Explore UCD

UCD Home >

Prepare Your Data

Preparing Your Data For Deposit

To ensure that research data involving human participants can be made available for future reuse, it is important that consent for future reuse of the data by other researchers is sought from participants. Where your study contains personal data under General Data Protection Regulation (GDPR), informed consent is required for data processing activities, including data anonymisation and any future data sharing and archiving. Ideally consent for processing activities should be collected separately from other consents such as taking part in the research.

For surveys where no personal data is collected an information sheet should be supplied to participants or the survey introduction should state that taking part in the survey implies consent for the data being used for certain purposes. Any plans for future data sharing should be mentioned. A clause should also be included that individual responses will not be used in any way that would allow identification.  

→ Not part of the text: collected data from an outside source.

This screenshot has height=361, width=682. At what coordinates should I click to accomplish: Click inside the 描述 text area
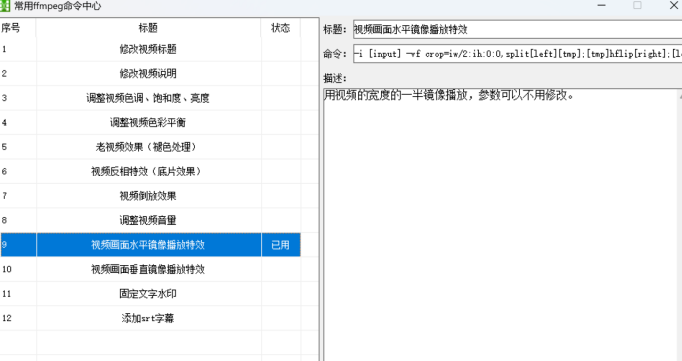[x=502, y=224]
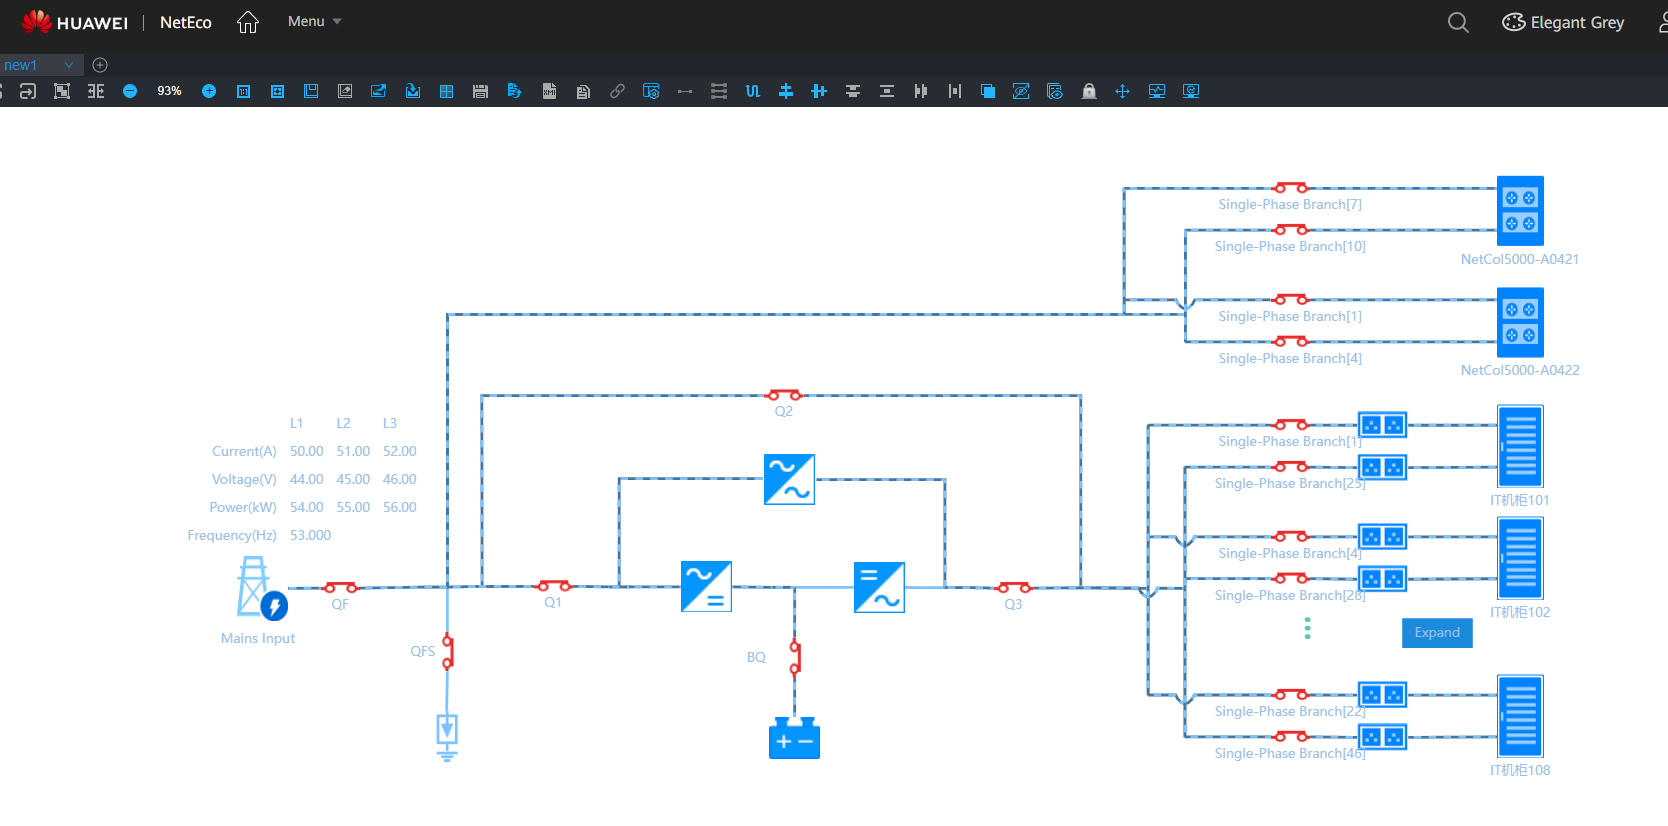This screenshot has width=1668, height=826.
Task: Open the search magnifier in header
Action: pyautogui.click(x=1458, y=22)
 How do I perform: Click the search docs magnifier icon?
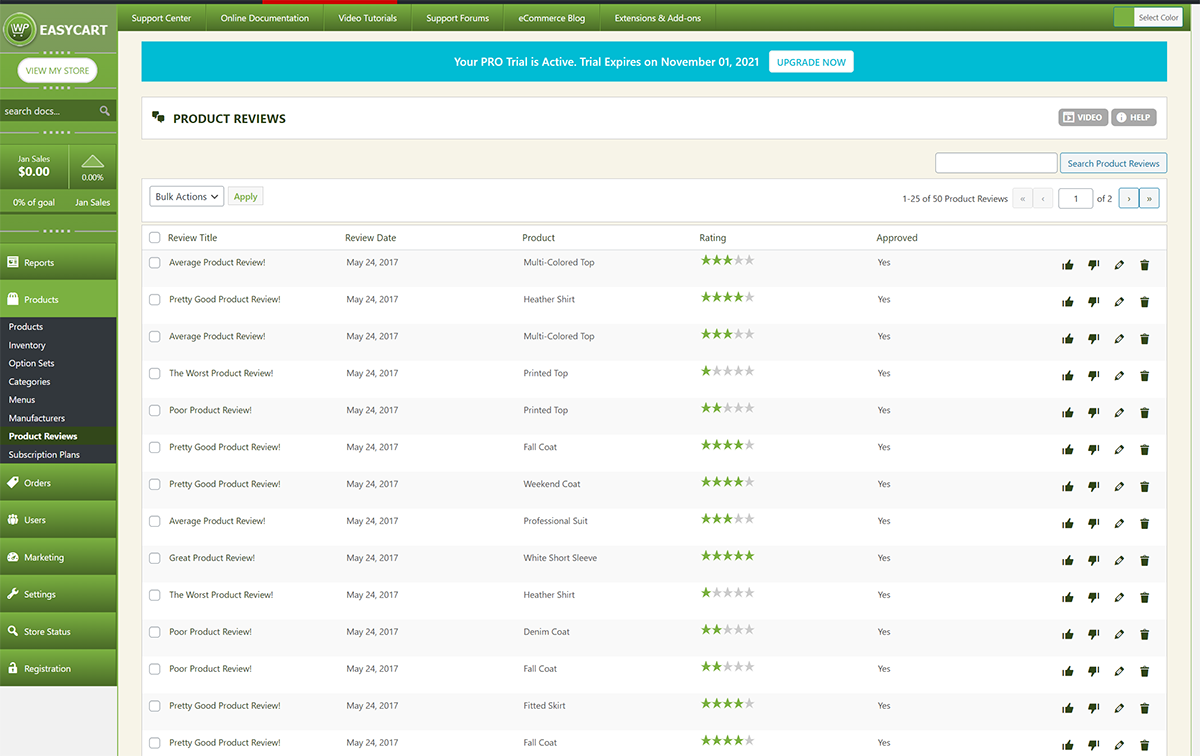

More information on consent for data sharing including sample consent forms and information sheets are available on (opens in a new window)UK Data Service consent for data sharing pages and in the following section of the (opens in a new window)CESSDA Data Management Expert Guide -  Informed Consent. The Childhood Development Initiative (CDI) published a toolkit on sharing research data in Ireland : (opens in a new window)McGrath, B. and Hanan, R., Sharing Social Research Data in Ireland: A Practical Toolkit (2016) Dublin: Childhood Development Initiative (CDI).

When submitting data to ISSDA involving human participants please include a copy of the blank informed consent form or participant information sheet. Please also include information on research ethics board approval or exemption related to the study. 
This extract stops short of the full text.